Problem statement: Filter this material down to the lines that hold "agent", copying each one.

Given information:
☆ ☆ ☆ ☆
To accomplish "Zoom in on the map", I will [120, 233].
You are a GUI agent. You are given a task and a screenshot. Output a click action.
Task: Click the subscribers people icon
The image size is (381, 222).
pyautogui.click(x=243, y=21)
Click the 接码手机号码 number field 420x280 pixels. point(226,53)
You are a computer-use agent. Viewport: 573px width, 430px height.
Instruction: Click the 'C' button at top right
☆ ☆ ☆ ☆
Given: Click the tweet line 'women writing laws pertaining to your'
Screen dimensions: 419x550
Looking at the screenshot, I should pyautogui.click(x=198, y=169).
☆ ☆ ☆ ☆
Result for this exercise:
You are a GUI agent. You are given a task and a screenshot. Output a click action.
You are a computer-use agent. Viewport: 573px width, 430px height.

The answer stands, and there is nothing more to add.